人口減少に悩む地方自治体において、定住者を増やすことは容易ではない。そこで注目されているのが、観光以上・定住未満の関わりを持つ「関係人口」の創出だ。しかし、この取り組みを持続可能なビジネスモデルとして成立させるには、資金と人材の壁が存在していた。この課題に対し、長野県の果樹の里がデジタル技術を用いた独自の「住民権」を発行し、新たな経済循環の構築に挑んでいる。仮想の絆を現実の体験へと変える、ユニークな地方創生モデルに迫る。(文=MetaStep編集部)
2026年6月、長野県松川町は株式会社SAGOJOと共同で、NFTを活用した関係人口創出事業「南信州まつかわ『おもしろがりのくに』」を開始した。町制施行70周年を記念したこのプロジェクトは、デジタル技術を用いて松川町とのつながりを可視化・持続化し、新たな地域経済の循環を目指すものだ。
(引用元:PR TIMES)
販売されるNFTは4種類の「住民権」として設定されている。年間1万円から参加できる「たびびと」をはじめ、「おとな住民」「おやこ住民」、そして限定3組の「おやこ住民プレミアム」が用意された。すべての所有者に共通する特典として、年1回の特産品の配送や、企画から関われる限定コミュニティへの参加権が付与される。
(引用元:PR TIMES)
さらに注目すべきは、各住民権に紐づくユニークな体験型の特別特典だ。「おとな住民」は1本のりんごの木のオーナーとなり、手入れから収穫までの過程を楽しめる。「おやこ住民」は年4回のイベントを通じて、森の中に秘密基地(ツリーハウス)を制作。「おやこ住民プレミアム」に至っては、子どもが「1日町長」として町のパトロールやPRを体験できるという画期的な内容だ。
(引用元:PR TIMES)
NFTアートのデザインは人気イラストレーターによる描き下ろしで、購入したNFTは有効期間後も松川町とのつながりのシンボルとして手元に残る。マッチングプラットフォームを運営するSAGOJOが運営を一貫して担い、オンラインと現地の双方で関係人口を丁寧に育てていく構えだ。

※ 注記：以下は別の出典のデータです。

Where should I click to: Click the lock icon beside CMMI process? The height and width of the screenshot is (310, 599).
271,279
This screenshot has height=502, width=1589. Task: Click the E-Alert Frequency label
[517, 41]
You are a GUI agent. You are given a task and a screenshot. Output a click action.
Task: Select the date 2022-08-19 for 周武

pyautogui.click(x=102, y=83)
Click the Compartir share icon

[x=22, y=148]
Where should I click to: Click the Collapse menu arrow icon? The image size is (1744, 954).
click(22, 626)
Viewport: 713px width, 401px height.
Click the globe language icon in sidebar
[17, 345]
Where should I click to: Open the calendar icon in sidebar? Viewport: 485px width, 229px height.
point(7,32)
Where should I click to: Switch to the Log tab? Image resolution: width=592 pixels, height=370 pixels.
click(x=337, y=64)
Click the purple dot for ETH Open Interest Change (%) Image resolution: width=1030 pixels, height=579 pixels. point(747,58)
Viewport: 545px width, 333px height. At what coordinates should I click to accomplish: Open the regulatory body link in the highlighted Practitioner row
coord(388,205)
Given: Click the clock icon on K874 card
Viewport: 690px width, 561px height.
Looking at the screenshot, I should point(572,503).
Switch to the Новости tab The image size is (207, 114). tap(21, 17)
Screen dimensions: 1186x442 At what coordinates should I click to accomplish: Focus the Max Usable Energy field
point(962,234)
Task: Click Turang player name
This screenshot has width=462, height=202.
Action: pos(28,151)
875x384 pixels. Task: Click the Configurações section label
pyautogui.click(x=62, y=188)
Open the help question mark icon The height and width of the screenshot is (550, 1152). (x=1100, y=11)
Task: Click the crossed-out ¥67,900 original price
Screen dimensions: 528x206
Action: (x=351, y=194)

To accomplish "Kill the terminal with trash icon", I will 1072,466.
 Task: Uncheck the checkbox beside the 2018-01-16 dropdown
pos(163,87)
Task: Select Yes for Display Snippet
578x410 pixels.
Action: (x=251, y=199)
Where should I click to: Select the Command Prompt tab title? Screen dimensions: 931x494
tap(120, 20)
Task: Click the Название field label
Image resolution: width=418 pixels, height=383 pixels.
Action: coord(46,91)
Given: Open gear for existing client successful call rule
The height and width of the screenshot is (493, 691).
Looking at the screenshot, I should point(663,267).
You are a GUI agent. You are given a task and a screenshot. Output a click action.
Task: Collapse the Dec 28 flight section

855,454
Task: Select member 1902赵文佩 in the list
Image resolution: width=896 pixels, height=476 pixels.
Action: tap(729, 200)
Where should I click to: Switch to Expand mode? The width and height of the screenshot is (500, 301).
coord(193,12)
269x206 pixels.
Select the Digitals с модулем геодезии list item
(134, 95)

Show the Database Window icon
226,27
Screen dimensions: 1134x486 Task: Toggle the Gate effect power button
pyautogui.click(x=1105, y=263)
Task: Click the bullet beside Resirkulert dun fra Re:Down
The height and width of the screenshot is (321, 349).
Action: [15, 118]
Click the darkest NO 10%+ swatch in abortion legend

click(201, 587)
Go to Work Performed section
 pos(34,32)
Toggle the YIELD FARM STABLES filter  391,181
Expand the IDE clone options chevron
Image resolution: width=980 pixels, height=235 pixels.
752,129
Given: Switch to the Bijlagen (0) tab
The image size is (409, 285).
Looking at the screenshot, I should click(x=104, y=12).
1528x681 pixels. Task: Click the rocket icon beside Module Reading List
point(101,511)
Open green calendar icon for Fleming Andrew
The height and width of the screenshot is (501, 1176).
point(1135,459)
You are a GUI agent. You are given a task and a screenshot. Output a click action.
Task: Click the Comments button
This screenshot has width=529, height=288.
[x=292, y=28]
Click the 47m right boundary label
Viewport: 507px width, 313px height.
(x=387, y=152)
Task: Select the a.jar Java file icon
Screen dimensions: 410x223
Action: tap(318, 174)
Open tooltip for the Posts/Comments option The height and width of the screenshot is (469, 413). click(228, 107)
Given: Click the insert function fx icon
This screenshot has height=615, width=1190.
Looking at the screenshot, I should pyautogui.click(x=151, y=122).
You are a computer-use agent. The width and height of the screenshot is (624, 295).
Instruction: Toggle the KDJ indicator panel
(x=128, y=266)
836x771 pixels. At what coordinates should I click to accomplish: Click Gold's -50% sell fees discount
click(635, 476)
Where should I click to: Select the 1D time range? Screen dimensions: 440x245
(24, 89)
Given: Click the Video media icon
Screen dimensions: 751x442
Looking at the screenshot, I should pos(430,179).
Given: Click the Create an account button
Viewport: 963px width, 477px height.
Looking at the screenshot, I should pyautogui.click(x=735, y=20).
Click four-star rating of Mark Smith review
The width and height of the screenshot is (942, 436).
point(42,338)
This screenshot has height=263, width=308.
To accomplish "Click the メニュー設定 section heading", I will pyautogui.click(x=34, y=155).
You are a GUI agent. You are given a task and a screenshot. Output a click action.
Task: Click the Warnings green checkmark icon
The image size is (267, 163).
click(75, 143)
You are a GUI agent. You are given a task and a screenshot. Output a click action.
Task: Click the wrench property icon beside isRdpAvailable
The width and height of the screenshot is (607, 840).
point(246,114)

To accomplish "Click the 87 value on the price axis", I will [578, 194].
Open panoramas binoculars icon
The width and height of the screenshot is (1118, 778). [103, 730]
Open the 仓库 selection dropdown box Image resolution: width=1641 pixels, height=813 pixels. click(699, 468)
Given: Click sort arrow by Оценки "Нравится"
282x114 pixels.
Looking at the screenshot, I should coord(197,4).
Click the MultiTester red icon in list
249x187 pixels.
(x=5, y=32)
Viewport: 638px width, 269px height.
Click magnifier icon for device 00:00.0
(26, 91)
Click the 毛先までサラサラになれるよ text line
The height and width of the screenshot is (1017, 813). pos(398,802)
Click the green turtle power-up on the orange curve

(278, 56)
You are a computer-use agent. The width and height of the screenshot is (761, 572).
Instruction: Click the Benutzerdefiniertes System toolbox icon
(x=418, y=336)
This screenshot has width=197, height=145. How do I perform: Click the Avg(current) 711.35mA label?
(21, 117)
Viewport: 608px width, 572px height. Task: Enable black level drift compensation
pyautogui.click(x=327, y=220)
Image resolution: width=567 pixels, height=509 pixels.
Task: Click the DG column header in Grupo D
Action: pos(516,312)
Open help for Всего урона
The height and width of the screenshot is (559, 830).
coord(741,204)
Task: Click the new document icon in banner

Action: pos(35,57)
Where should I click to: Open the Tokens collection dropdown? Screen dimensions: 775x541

今回の松川町とSAGOJOの取り組みが提示する本質的な価値は、関係人口の創出を「一過性のイベント」から、担い手と消費者を兼ね備えた「持続可能なエコシステム」へと昇華させた点にある。
(引用元:PR TIMES)
多くの自治体が関係人口の拡大を目指しているが、参加枠の制限や運営資金の確保といった経済的な持続性が大きな課題となっていた。しかし、NFTというデジタル資産を用いて「住民権」を販売するモデルは、その仕組み自体が運営費を生み出すエンジンとなる。参加者は単なる寄付ではなく、「りんごの木のオーナーになる」「秘密基地を作る」といったワクワクする具体的な体験を求めてお金を払う。仮想空間での帰属意識が、現実世界での消費行動と能動的な参加を力強く誘発するのだ。
さらに、限定コミュニティを通じて参加者同士や地域住民と交流することで、松川町への愛着はより深く、強固なものへと育っていく。彼らは年に数回町を訪れる「熱狂的なリピーター」となるだけでなく、SNSなどを通じて町の魅力を外部へ発信する「自発的なアンバサダー」としても機能するだろう。デジタルの証が、人を動かし、地域に新たな熱量をもたらす強力な触媒となっている。
将来的にリニア中央新幹線や三遠南信自動車道の開通を見据える松川町にとって、この強固な関係人口の基盤は、ふるさと納税の拡大や将来的な移住・定住へとつながる重要な布石となる。地方が抱える人口減少という重い課題に対し、デジタルの力と地域のポテンシャルを掛け合わせたこの挑戦は、全国の自治体が歩むべき持続可能な未来への道標となるはずだ。